The ugly shadows of racism, homophobia and family secrets weighs down the reader. There are moments of joy, color and vibrancy within the pages, however. Part of Avery’s passionate roller coaster stems from soaring in happy instances to plunging into misery-charged confrontations. The author manages to make us feel every single one of Avery’s feelings and to experience both vindication and dismay as she vents feelings and airs thoughts that are too full to be suppressed.

If there’s someone who comes off as a little blank, it’s Avery’s father, Sam. He has no real ties to Bardell save for his marriage to Avery’s mother. Mama Letty calls him a “white hippy”, dismissing him from any meaningful connection with her. Sam is often thrust into the role of the ineffectual peacekeeper when Avery, Zora and Mama Letty rage at each other. He himself rarely argues and expresses no disappointment when Avery constantly blows off their trips outside of Bardell to hang out with her new friends. Sam and Zora are genuinely in love but their close moments mainly serve to exclude the unhappy Avery.

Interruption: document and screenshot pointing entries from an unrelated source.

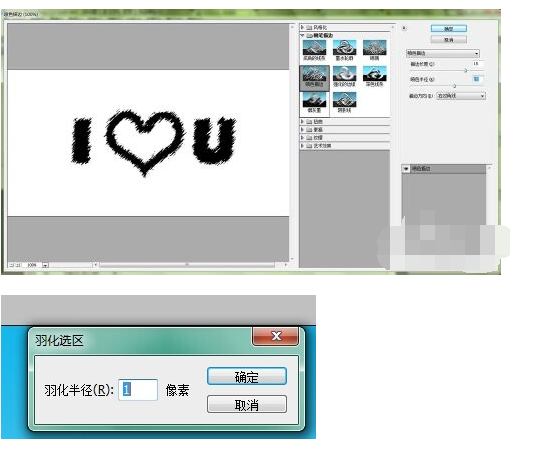Select the 成角的线条 filter thumbnail

pyautogui.click(x=314, y=51)
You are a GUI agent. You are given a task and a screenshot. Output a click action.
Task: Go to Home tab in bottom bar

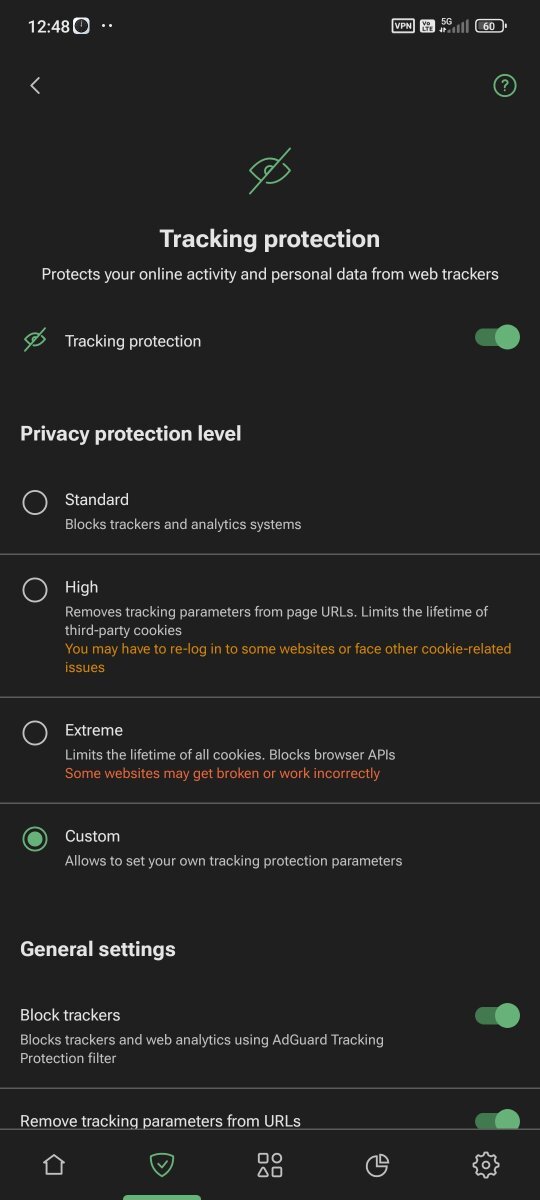click(54, 1164)
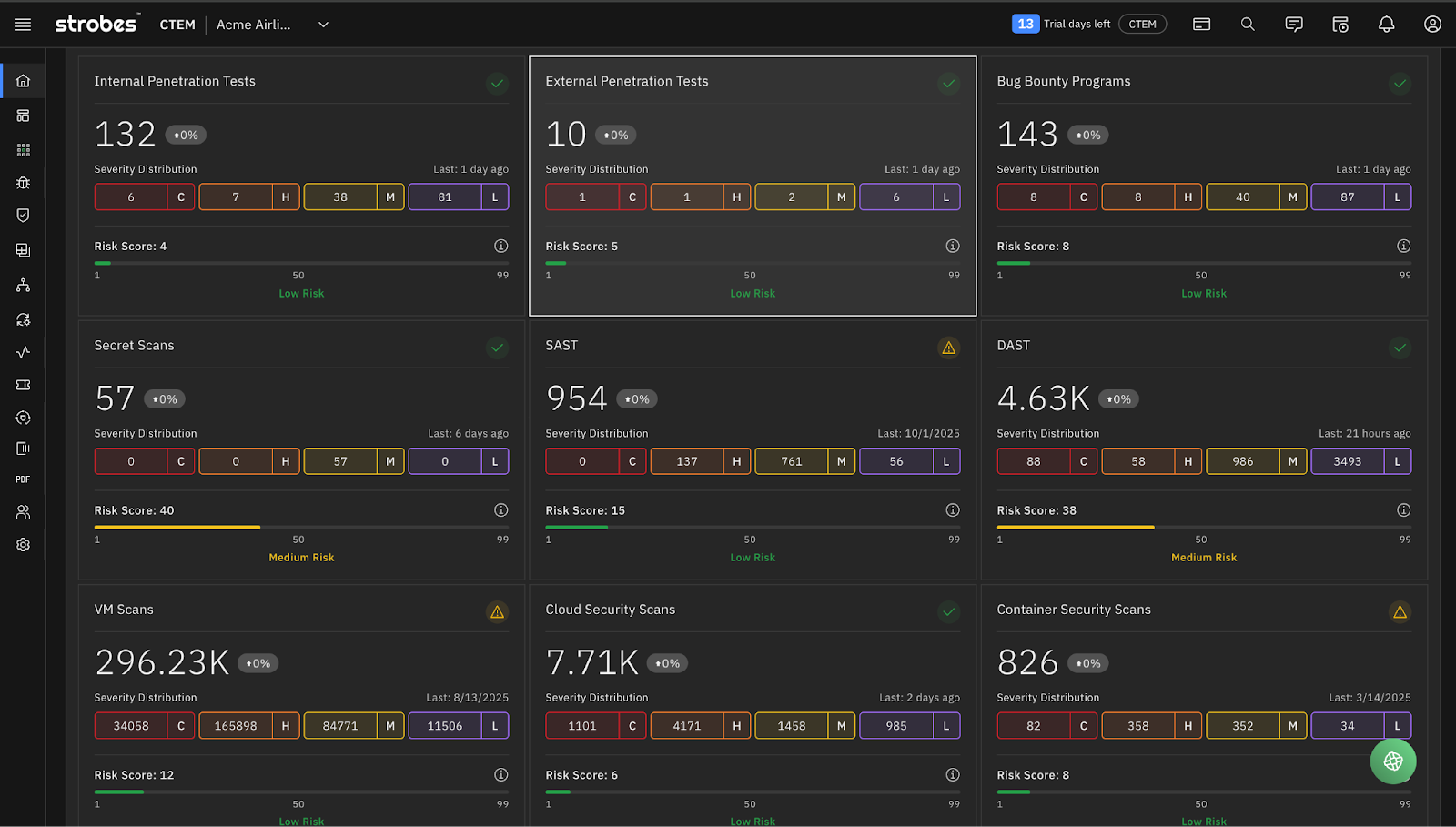Viewport: 1456px width, 827px height.
Task: Open notifications via the bell icon
Action: [1386, 24]
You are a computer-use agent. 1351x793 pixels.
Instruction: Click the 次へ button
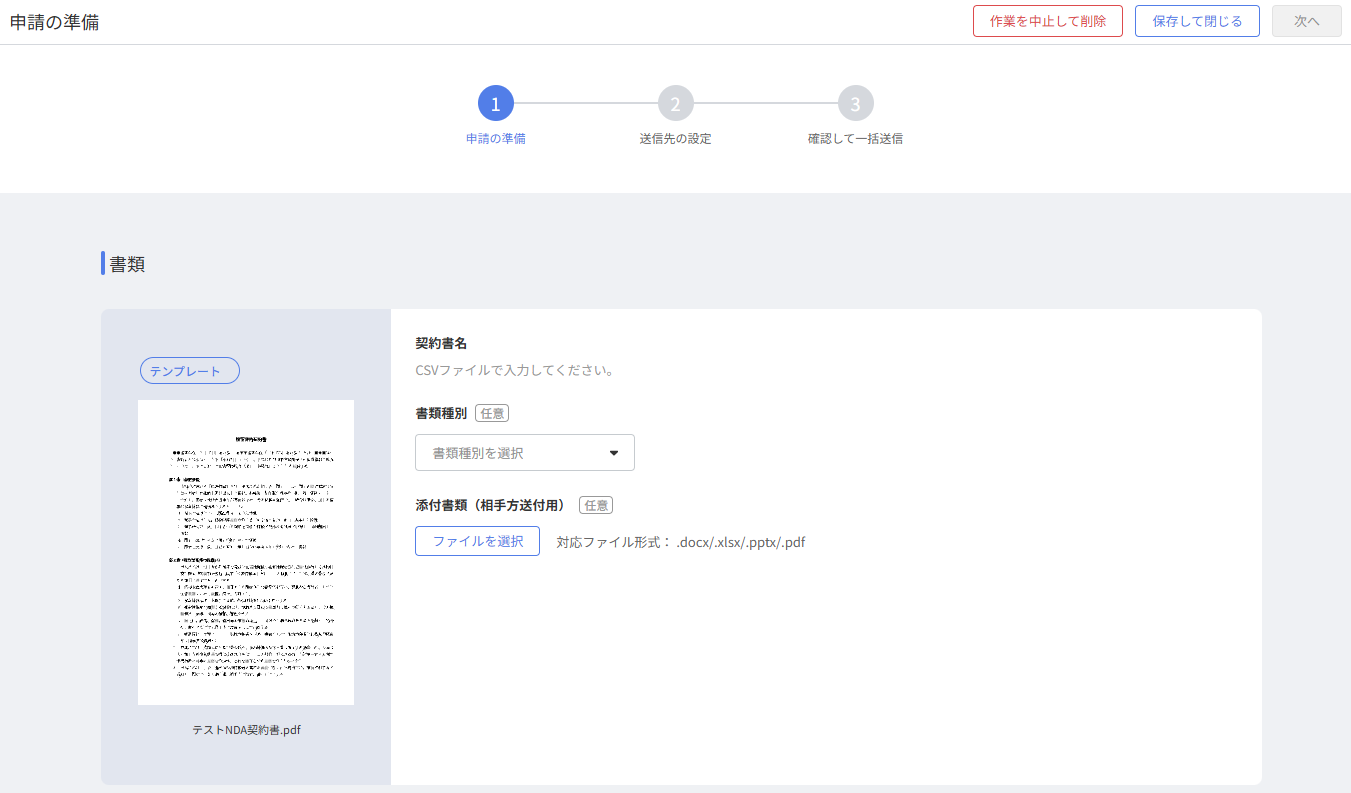[x=1306, y=21]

He comes off as a Goody Two Shoes. There’s nothing wrong with that except that his calmness and bliss don’t form an integral part of the drama so much as an oasis for Avery when she can’t cope with her mother and grandmother’s “Sturm und Drang”.

The novel brings us uncomfortably close to the underlying stain of hatred that is very much a part of America and is much closer to our present than some would like to admit. Yet, more than that, we are given the gift of a young girl on the cusp of womanhood who must learn from the other females in her life just how much she has to give in this world.